(SOURCE DATA begins)
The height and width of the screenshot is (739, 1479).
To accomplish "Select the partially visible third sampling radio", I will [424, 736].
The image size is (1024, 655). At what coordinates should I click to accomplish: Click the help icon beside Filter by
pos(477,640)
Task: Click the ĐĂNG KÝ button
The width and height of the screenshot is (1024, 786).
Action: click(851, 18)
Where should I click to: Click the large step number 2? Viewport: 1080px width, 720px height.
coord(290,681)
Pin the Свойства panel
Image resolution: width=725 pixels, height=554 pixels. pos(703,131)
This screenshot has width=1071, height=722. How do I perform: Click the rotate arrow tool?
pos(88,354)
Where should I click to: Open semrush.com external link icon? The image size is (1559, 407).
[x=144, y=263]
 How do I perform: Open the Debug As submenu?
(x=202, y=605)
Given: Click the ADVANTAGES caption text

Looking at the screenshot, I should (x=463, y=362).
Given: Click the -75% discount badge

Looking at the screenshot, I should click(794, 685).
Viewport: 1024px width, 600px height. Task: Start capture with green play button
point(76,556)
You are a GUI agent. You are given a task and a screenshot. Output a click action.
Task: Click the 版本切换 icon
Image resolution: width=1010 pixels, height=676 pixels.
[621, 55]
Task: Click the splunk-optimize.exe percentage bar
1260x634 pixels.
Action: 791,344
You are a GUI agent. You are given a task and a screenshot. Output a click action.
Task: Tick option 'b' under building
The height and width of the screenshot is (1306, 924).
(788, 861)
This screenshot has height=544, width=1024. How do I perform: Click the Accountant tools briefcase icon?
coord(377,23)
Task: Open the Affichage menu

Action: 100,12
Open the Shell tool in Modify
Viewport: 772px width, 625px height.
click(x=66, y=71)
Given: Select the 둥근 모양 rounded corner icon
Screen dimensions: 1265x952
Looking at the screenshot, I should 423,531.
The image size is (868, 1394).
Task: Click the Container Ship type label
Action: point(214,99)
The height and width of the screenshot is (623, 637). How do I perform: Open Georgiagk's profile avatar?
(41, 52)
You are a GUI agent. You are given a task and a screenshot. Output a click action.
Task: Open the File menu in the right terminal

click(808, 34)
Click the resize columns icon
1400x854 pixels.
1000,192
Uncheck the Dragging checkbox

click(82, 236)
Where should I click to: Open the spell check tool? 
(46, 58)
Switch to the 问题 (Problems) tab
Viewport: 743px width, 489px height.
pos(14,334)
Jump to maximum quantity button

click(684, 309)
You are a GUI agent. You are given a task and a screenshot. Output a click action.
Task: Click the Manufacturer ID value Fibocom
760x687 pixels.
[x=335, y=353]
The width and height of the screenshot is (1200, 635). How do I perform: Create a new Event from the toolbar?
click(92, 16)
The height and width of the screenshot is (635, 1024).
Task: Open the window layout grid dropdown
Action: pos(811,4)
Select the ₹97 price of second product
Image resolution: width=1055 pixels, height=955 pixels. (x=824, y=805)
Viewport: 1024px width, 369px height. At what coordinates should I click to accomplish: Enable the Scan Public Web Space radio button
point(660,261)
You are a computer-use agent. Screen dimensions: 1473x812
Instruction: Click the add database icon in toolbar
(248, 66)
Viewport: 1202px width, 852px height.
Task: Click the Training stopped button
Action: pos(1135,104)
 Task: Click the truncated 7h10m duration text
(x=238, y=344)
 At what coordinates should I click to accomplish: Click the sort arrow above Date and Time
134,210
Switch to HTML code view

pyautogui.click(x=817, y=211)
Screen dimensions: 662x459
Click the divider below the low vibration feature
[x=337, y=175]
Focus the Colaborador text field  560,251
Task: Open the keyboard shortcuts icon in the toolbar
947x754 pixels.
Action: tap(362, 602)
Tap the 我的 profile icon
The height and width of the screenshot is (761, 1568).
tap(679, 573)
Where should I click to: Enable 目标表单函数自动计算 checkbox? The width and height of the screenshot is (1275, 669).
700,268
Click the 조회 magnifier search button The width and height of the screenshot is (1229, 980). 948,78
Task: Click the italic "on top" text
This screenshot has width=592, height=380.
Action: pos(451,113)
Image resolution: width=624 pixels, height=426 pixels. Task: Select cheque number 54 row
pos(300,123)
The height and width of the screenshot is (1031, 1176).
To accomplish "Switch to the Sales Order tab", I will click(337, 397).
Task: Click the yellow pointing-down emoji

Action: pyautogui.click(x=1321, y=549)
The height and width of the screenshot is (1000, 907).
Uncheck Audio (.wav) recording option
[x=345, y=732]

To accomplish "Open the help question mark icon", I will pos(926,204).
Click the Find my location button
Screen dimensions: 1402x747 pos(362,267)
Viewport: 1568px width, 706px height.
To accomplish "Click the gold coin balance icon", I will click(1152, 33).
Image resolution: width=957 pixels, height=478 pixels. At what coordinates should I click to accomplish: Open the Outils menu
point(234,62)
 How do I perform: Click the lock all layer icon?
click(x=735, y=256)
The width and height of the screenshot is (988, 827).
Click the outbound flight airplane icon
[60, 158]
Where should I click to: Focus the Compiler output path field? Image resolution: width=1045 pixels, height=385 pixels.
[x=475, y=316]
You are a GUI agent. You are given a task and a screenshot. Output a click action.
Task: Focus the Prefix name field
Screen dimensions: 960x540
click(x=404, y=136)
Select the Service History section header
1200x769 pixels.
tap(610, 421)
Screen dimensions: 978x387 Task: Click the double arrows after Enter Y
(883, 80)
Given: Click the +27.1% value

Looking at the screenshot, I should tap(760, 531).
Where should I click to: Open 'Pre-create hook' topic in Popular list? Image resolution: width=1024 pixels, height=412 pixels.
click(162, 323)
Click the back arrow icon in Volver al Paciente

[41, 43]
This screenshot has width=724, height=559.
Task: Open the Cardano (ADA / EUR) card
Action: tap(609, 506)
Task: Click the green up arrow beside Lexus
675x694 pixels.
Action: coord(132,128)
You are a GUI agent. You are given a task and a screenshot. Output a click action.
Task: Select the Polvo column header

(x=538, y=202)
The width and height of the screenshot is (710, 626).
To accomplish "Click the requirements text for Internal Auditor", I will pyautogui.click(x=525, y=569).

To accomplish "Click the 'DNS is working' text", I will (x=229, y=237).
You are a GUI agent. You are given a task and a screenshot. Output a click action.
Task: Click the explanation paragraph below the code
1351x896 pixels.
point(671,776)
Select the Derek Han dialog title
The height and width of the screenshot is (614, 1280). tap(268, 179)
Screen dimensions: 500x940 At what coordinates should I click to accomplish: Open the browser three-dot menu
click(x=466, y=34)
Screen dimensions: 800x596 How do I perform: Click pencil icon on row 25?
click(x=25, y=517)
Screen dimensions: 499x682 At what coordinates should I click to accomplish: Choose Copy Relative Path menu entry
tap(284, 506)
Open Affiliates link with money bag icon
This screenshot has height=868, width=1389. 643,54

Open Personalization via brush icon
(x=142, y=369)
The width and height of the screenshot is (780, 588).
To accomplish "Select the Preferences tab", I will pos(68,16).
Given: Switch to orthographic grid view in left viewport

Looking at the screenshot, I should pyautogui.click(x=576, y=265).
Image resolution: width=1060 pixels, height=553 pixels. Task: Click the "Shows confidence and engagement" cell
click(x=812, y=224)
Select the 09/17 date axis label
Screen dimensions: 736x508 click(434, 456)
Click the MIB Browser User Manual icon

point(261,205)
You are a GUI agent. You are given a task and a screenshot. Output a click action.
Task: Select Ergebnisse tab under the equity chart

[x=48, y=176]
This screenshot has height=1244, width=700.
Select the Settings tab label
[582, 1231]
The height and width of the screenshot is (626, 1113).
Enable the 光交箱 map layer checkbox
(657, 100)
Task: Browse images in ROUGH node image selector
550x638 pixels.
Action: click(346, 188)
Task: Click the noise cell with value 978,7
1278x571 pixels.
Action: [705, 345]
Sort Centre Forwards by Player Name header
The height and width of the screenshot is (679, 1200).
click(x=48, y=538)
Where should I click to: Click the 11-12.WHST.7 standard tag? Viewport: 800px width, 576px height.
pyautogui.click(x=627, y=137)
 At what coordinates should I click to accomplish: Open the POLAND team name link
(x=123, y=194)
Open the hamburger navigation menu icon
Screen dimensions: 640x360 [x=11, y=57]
(SOURCE DATA ends)
* _WORK ORDER_:
All that is wanted is a faithful reproduction of the line above with "Task: Click the yellow pointing-down emoji", the line with "Viewport: 1568px width, 706px height.", and every line in between.

* _ANSWER TO THE EXERCISE_:
Task: Click the yellow pointing-down emoji

Action: pyautogui.click(x=1321, y=549)
The height and width of the screenshot is (1000, 907).
Uncheck Audio (.wav) recording option
[x=345, y=732]

To accomplish "Open the help question mark icon", I will pos(926,204).
Click the Find my location button
Screen dimensions: 1402x747 pos(362,267)
Viewport: 1568px width, 706px height.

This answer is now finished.